In carcerazione preventiva da quasi un mese, a Esposito gli è stata negata più volte la possibilità di incontrare la figlia. «Appena ha saputo dell’ordinanza - conclude l'avvocato Valentini - è crollato e si è messo a piangere. Questa cosa si poteva evitare, Erika sta bene con i nonni, e a settembre ci sarà comunque l’udienza per l’affido. Perché tanta fretta? Mi sembra che in Procura abbiano fatto un autogol». In Italia ci sono anche i parenti della mamma scomparsa, la nonna materna Elena Nikifor, 64 anni che vive a Bologna, la zia Ala di 24 anni, una sorella di Elena, Olga Nikifor, a Bracciano. Perché, dunque, spedire la piccola in un istituto visto che nessuno dei parenti, per ora, risulta indagato?
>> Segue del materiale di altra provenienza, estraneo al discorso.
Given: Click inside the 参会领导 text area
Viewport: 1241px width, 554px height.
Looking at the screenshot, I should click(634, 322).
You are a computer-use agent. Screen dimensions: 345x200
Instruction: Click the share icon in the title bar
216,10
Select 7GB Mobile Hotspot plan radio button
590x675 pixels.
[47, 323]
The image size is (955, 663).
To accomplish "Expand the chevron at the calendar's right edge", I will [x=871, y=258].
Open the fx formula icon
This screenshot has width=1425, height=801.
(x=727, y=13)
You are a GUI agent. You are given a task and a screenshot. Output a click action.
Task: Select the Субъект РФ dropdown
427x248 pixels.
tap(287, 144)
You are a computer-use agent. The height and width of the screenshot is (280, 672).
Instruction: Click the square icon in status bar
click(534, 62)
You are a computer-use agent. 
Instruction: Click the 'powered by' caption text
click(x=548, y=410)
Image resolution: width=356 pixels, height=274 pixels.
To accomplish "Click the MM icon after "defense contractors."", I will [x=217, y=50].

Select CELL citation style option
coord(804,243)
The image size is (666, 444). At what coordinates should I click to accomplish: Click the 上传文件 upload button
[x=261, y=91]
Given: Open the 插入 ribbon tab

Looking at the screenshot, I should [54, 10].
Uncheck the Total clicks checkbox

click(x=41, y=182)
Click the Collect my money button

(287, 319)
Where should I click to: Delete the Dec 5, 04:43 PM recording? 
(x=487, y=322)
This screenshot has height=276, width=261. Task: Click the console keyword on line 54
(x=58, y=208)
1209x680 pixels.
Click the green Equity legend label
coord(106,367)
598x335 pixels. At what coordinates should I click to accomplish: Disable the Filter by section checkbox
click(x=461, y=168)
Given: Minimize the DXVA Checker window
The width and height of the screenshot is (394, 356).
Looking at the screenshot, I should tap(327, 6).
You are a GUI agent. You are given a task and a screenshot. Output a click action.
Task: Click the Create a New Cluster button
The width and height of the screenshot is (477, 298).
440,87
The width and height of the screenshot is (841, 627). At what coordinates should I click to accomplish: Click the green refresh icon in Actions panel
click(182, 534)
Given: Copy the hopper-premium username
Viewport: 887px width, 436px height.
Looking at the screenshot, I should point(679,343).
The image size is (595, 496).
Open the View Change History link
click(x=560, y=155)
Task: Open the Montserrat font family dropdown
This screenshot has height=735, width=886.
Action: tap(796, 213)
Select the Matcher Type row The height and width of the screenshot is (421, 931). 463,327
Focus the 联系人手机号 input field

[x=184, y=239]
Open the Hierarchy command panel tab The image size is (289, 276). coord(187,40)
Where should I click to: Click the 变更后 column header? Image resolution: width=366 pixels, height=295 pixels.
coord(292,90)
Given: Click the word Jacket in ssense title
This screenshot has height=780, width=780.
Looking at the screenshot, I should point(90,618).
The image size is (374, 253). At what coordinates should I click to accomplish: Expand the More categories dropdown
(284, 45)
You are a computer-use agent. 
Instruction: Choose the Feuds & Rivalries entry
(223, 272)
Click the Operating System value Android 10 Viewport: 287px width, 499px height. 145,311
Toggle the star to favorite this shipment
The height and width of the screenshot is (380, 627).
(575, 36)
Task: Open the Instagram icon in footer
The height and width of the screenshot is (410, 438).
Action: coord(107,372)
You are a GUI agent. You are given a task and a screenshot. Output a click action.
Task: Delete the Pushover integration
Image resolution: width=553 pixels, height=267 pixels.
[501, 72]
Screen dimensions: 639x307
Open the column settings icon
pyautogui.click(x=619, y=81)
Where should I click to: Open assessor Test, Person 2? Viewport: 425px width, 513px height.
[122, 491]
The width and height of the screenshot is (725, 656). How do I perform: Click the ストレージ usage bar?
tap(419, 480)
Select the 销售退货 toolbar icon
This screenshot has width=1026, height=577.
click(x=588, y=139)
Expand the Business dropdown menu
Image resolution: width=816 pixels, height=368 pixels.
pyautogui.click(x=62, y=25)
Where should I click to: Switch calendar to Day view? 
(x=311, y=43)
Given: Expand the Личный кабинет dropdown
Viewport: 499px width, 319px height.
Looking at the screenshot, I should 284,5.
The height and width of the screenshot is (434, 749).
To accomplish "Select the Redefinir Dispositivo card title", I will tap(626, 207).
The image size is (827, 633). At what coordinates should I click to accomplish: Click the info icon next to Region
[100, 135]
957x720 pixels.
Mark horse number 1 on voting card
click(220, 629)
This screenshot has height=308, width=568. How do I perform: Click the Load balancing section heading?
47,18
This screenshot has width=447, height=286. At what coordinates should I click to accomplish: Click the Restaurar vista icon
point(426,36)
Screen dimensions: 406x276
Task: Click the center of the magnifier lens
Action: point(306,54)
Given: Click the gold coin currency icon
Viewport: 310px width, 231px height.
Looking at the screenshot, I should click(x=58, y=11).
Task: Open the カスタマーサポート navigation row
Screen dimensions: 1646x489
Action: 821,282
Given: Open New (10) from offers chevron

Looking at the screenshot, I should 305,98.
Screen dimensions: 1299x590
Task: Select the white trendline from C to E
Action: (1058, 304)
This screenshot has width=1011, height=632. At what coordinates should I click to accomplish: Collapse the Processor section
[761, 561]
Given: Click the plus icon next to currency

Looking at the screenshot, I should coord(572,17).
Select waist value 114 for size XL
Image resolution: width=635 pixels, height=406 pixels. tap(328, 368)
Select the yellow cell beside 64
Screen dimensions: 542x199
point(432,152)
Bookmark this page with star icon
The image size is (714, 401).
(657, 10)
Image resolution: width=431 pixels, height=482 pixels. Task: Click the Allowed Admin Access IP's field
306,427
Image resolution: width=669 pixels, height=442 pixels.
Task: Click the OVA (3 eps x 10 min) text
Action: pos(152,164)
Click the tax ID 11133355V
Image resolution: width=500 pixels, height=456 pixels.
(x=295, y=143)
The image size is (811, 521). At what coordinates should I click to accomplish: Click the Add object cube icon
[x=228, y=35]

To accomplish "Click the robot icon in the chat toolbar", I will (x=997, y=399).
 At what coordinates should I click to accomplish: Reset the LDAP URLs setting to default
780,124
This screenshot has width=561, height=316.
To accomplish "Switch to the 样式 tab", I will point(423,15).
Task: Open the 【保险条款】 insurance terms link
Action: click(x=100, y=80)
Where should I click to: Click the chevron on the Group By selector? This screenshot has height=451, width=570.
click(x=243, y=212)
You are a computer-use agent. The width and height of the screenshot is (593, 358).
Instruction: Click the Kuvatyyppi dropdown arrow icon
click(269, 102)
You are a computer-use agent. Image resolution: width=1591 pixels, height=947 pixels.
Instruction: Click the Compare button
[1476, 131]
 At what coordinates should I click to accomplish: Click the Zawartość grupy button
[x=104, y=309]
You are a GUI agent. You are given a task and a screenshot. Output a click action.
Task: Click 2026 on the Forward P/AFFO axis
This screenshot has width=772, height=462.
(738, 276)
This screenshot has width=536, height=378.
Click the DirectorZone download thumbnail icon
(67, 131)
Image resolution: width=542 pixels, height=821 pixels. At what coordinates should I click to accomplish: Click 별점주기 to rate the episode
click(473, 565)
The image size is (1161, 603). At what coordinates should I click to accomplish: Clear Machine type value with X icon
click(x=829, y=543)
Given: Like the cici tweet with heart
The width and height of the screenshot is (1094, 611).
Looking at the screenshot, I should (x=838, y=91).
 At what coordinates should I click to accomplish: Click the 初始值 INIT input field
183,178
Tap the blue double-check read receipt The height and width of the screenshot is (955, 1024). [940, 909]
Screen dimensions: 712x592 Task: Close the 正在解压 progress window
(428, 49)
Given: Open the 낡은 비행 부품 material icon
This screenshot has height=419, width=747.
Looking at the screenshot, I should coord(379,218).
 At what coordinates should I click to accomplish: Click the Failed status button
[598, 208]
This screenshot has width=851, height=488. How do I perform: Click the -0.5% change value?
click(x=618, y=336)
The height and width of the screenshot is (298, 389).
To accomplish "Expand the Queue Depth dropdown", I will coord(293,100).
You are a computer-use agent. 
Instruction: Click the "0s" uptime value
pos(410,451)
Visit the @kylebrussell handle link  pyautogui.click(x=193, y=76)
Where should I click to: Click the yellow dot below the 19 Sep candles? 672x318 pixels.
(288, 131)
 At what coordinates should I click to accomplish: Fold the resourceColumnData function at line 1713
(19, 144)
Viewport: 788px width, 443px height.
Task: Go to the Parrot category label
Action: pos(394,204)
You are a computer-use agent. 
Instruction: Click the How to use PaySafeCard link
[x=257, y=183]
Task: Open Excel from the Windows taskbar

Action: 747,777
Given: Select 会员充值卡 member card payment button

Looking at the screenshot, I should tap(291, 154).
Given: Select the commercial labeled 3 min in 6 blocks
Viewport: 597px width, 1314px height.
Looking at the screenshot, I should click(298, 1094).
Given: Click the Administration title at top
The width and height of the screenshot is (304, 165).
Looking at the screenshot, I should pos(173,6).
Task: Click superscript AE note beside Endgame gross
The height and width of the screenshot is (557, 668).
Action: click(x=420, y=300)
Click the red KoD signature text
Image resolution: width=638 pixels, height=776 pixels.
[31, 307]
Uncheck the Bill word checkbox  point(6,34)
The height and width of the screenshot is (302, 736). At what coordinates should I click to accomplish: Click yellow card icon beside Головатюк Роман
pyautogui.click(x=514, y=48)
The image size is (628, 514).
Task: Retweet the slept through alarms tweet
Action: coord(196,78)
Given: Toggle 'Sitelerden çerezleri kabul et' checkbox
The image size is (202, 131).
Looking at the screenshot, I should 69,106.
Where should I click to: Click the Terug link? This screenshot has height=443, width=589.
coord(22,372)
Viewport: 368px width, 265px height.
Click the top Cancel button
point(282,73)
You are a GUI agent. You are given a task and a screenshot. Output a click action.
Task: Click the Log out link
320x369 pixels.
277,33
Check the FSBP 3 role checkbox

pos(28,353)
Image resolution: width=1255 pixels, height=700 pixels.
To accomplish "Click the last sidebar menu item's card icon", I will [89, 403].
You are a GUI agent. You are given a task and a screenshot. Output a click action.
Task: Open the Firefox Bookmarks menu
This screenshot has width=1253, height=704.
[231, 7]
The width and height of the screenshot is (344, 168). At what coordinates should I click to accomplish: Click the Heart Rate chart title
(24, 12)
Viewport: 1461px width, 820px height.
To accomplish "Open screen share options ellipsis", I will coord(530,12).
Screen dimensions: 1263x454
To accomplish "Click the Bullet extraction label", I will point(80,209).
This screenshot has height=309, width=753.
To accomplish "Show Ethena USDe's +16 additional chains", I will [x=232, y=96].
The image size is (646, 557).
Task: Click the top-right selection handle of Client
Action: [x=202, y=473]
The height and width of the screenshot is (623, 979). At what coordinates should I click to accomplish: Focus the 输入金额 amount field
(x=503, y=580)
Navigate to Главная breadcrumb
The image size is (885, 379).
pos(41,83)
Le due donne scompaiono dal paesino alle porte di Bolsena il 30 maggio, un sabato pomeriggio, dopo essere uscite per fare acquisti. Rincasano nella villetta di Paolo in località Cannicelle poi, di loro, non si sa più nulla. I cellulari emettono ancora deboli segnali a pochi chilometri di distanza. Documenti e denaro al loro posto. Che fine hanno fatto? Le denunce di scomparsa arrivano ai carabinieri tre giorni dopo. Gli stessi militari iniziano le ricerche sul terreno con un ritardo imbarazzante, il 12 giugno. Gli esperti del Ris entrano per la prima volta nella villa il 23 giugno per tornare con cani super addestrati il 14 luglio. A provare che in quel luogo c’è stata una mattanza le macchie di sangue evidenti e latenti (pulite con la candeggina) quasi ovunque a partire dalla cucina fino in giardino. Ma i corpi non sono stati ancora trovati ed Esposito urla sempre di più la sua innocenza.